In this era of Github, GHtorrent, et al. it is hard to recall that only a decade ago, it was difficult to access project data. Nevertheless, that was the case.

Back in 2005 many people in the MSR field were analyzing large amount of (public) open source data but kept the tools and processed datasets to themselves as it was often considered a competitive advantage. In fact, within the MSR community, it was not until 2013 that they started their Data Showcase track to encourage sharing of data.

Meanwhile, back in 2005, I started the PROMISE workshop with Jelber Sayyad that "encouraged" data sharing. I put "encouraged" in quotes, because it actually was a very explicit requirement.
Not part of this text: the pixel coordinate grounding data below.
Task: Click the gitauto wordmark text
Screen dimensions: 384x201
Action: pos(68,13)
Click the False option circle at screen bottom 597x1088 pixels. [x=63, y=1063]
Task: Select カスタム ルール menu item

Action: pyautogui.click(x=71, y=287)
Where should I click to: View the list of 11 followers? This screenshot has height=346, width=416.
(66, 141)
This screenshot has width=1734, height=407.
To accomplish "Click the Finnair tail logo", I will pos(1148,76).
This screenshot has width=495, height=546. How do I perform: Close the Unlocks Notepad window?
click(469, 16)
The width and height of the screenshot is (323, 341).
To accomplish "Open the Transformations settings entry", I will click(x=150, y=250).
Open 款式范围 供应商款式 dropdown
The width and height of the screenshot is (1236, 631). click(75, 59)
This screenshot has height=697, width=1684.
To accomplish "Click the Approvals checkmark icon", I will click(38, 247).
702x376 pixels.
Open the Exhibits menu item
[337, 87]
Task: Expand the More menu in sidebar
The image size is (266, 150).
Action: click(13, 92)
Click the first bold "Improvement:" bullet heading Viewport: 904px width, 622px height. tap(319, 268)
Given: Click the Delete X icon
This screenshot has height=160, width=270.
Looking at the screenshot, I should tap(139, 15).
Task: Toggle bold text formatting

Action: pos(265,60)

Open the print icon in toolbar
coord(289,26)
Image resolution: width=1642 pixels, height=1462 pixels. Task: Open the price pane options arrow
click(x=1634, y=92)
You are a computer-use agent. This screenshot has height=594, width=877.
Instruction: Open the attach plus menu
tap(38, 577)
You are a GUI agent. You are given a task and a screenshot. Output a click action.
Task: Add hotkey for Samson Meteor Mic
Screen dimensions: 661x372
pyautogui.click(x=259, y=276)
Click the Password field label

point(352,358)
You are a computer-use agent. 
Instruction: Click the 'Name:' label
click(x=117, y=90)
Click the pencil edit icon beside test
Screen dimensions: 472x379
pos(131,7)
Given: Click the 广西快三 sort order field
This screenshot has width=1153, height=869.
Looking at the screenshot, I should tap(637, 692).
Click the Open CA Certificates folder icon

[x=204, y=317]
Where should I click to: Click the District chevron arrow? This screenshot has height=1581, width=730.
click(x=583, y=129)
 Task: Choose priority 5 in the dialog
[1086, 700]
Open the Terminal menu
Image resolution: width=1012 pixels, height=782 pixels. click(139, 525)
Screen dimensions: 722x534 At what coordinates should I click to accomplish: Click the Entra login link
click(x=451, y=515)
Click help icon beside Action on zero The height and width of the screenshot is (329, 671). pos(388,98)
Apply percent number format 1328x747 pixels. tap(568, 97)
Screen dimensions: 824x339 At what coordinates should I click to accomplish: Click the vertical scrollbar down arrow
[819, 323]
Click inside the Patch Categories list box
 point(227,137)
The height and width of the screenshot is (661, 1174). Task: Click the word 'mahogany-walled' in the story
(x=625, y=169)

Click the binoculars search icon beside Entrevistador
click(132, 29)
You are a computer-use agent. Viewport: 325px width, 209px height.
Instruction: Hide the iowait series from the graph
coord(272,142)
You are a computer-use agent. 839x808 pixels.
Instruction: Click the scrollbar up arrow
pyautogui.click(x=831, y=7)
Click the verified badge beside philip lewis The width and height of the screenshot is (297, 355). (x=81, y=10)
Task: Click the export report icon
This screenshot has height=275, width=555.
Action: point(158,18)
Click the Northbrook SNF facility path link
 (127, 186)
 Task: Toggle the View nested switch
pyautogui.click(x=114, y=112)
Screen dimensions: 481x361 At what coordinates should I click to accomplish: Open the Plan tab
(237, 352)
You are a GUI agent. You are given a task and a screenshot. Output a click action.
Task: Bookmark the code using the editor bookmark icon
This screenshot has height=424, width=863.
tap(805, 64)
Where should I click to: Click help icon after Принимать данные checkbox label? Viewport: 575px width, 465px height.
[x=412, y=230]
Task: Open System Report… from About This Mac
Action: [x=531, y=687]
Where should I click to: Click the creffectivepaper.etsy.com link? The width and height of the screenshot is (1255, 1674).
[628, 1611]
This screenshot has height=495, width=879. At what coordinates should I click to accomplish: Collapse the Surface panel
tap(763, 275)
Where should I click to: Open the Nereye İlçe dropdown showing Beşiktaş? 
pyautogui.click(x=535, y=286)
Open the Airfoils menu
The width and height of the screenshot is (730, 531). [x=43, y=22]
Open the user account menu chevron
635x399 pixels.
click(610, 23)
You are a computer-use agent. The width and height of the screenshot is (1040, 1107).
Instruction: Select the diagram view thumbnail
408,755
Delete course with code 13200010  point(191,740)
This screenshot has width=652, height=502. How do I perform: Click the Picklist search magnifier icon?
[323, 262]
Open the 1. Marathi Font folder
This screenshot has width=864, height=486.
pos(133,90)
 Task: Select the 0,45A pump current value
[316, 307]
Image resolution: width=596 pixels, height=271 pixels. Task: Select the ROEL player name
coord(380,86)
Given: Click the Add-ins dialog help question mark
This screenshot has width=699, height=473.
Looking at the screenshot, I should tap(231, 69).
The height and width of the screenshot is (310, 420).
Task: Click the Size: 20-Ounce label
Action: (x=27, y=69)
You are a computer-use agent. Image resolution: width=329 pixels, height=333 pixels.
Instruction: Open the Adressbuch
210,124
Here are part of the 2005 call for papers for PROMISE, which put the following text in all caps:

  • "SUBMISSIONS WHICH INCLUDE EMPIRICAL RESULTS BASED ON PUBLICLY ACCESSIBLE DATASETS WILL BE GIVEN THE HIGHEST PRIORITY”
  • “A COPY OF THE PUBLIC DATASETS USED IN THE ACCEPTED PAPERS WILL BE POSTED ON THE PROMISE SOFTWARE ENGINEERING REPOSITORY. THEREFORE, IF APPLICABLE, THE AUTHORS SHOULD OBTAIN THE NECESSARY PERMISSION TO DONATE THE DATA BEFORE SUBMITTING THEIR PAPER."

This emphasis in shared and repeatable results was unthinkable at that time and many people predicted that PROMISE would not last long. Tee hee. We proved them wrong. The PROMISE workshop soon grew into its own stand-alone conference. Due to some cosmic quirk of scheduling, the PROMISE and MSR conferences often meet at the same time, in the same corridor, sometimes even in the next room. But both events had full schedules so we rarely made it to each other sessions. Hence, the conferences evolved differently. The following is Prem Devanbu's attempt to capture the differences (and to misquote George Box, he hopes his model is more useful than it is wrong):

  • For the most part, the MSR community was mostly concerned with the initial collection of data sets from software projects.
  • Meanwhile, the PROMISE community emphasized the analysis of the data after it was collected.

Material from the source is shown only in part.